Scruggs falls into the usual impure film cliché. This hard-boiled opportunist gets shaken out of her certainty and ultimately sheds tears while she listens to Jewell’s mom speak up for her son. The factual Scruggs rechanneled her energy into covering the hunt for the actual bomber and resisted court orders to reveal her sources. But the stress of Jewell’s defamation suit against the AJC and her constant physical pain wore her down. She died at 42. The cause of death was “acute morphine toxicity.” Jewell, a diabetic, also died young, at 44, of a heart attack. Jewell’s defamation lawyer abandoned his suit against the AJC in 2012, after the Georgia Supreme Court accepted a lower court decision that “the articles in their entirety were substantially true at the time they were published . . . though the investigators’ assumptions were ultimately unfounded.”

Eastwood and Ray never outline the moves and countermoves behind Bryant’s defense of Jewell, which included enlisting other lawyers. In the film, Jewell simply wins the media duel with a big assist from mom. The movie verges on becoming a libertarian fable. A poster in Bryant’s office proclaims that he fears government more than terrorism. Jewell learns to mistrust authority. And the FBI appears to be a snake pit. Has Eastwood ever directed a weaker bad-guy performance than Hamm’s as Agent Shaw? Hamm emits little more than a fetid haze. He can’t make us comprehend any reason for Shaw’s unshakable belief in Jewell’s guilt. (It’s a relief to see Hamm bring intelligence and attack to the slick, elusive role of Obama’s Chief of Staff, Denis McDonough, in Scott Z. Burns’s The Report.)
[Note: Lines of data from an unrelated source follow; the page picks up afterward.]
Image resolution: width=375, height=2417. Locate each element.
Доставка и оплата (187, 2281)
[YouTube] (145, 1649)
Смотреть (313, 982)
What keeps Richard Jewell from ending up a screed is Hauser’s inspired performance and the vibrations it sets off in Bates, Rockwell, and Arianda. At the height of the anti-Jewell hysteria, Jay Leno said that Jewell bore “a scary resemblance to the guy who whacked Nancy Kerrigan,” and asked, “What is it about the Olympic Games that brings out big fat stupid guys?” Two years ago, in the raucous, cartoonish I, Tonya, Hauser actually played Tonya Harding’s bodyguard, Shawn Eckhardt. In Richard Jewell, Hauser gives a performance so empathetic and keen that it could rid the world of bad jokes made about big guys by glib comics.


Michael Sragow is a contributing editor to Film Comment and writes its Deep Focus column. He is a member of the National Society of Film Critics and the Los Angeles Film Critics Association.